Hasta que el periodista Nicholas Carr no arrojó la primera piedra y se hizo una pequeña gran pregunta, nadie se atrevía a confesarlo: “ ¿Google nos está haciendo estúpidos?”, se preguntó Carr en un ensayo publicado en 2007 en la revista The Atlantic. Ahí, el autor subrayaba cómo él ya no podía concentrarse como antes, cómo se la pasaba (y pasa) pensando en forma de links, saltando de una cosa a la otra, lo cual no hacía más que corroer su pensamiento crítico y alentar una mirada superficial.
“Mientras más confiamos en las computadoras para ser el medio por el que entendemos el mundo, es nuestra propia inteligencia la que se está convirtiendo en inteligencia artificial”, decía por entonces. Pasaron los años, Carr escribió y firmó otros libros como The Big Switch: Rewiring the World, from Edison to Google y su postura y mirada se fortalecieron gracias a las investigaciones que describían numéricamente el nuevo estado de aturdimiento mental del mundo.
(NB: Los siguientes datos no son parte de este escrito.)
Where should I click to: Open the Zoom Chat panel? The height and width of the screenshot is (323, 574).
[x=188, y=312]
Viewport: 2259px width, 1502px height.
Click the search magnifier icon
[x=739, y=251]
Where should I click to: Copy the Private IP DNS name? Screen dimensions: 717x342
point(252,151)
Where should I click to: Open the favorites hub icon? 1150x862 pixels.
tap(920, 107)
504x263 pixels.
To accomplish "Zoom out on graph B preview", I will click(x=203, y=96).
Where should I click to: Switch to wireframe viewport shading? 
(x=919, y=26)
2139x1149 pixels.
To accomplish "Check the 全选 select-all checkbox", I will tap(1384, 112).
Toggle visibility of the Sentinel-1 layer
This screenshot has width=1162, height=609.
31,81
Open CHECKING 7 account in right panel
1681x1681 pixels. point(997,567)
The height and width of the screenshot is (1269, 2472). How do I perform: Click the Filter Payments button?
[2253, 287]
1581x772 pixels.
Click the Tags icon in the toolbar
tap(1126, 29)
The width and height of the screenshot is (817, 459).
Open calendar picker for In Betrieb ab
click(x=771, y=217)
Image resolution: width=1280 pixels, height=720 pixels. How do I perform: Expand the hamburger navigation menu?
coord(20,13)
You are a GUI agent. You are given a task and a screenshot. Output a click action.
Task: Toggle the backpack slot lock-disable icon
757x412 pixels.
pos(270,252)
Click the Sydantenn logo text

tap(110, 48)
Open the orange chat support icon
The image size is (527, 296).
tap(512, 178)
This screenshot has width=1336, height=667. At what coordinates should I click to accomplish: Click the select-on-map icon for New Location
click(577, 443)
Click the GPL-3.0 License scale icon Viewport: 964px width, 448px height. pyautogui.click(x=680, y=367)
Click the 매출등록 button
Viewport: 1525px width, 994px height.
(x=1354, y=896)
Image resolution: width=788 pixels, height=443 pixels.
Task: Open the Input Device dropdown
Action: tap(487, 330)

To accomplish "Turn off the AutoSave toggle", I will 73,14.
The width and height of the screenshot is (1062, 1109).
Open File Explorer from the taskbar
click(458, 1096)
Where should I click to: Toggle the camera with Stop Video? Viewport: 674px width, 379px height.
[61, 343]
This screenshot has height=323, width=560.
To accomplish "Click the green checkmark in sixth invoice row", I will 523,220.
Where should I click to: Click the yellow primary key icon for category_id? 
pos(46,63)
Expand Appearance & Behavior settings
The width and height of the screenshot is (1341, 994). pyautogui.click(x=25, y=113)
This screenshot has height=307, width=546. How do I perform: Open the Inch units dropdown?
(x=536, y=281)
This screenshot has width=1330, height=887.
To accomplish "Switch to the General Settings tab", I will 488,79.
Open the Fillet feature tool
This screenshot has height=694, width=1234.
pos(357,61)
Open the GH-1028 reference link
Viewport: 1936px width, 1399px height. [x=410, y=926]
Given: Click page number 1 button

Lo que comenzó como una pregunta y una respuesta en 4000 palabras -el artículo de Carr puede leerse en http://bit.ly/cXNeCU- creció y tomó forma de libro: The Shallows: what the internet is doing to our brains (publicado recientemente en Argentina como Superficiales: ¿Qué está haciendo internet con nuestras mentes?, de la Editorial Taurus). “El cerebro humano se adapta rápidamente a su ambiente –se extiende Carr-. Esta adaptación ocurre a nivel biológico en la manera en que nuestras neuronas se conectan entre sí. Las tecnologías con las que pensamos, que incluyen los medios que usamos para acaparar, acumular y compartir información, desempeñan un rol fundamental al moldear nuestras formas de pensar. Si bien soy ahora bastante ágil al navegar por los rápidos de la red, he experimentado un retroceso en mi habilidad de mantener la atención. La red carcome mi capacidad de concentración, contemplación, introspección. Mi mente espera ahora tomar información de la manera en que la red la distribuye: en un dinámico chorro de partículas. La red erosiona la habilidad humana de entablar modos de pensamiento más calmos y meditativos. Si bien muchos estamos agradecidos por las riquezas de la red nos preocupan los efectos a largo plazo en la cultura intelectual, colectiva e individual”.

La fábrica del olvido


No nos damos cuenta inmediatamente, pero las tecnologías alteran la manera en la que vemos el mundo. Como recordaba el sociólogo e historiador de la tecnología Lewis Mumford, en el siglo XIII el reloj mecánico permitió la cuantificación del tiempo y cambió para siempre la forma de trabajar, comprar y actuar. La imprenta en el siglo XV instauró el pensamiento lineal.
Ahora les toca el turno a internet y a los celulares. Por ejemplo, ya no es necesario recordar: las máquinas lo hacen por nosotros. Wikipedia, blogs, Bogs, redes sociales, videos onlines, agendas digitales: el conocimiento y los recuerdos no están adentro sino afuera. Nuestras memorias se trasladaron del cortex cerebral a aquel megacerebro mundial que se alimenta de recuerdos, la web. El olvido digital (o el Alzheimer tecnológico), así, es la cara oculta de la obsesión tecnológica por la memoria. El español Manuel Castells considera que las sociedades contemporáneas carecen de temporalidad: no tienen ni pasado ni futuro y por lo tanto no tienen memoria. Las tecnologías nemóticas -cámaras, grabadores- reconfiguran lentamente las neuronas de los nativos digitales, aquellos que no conocen, ni se imaginan un mundo sin iPods, celulares, computadoras donde volcar sus recuerdos efímeros.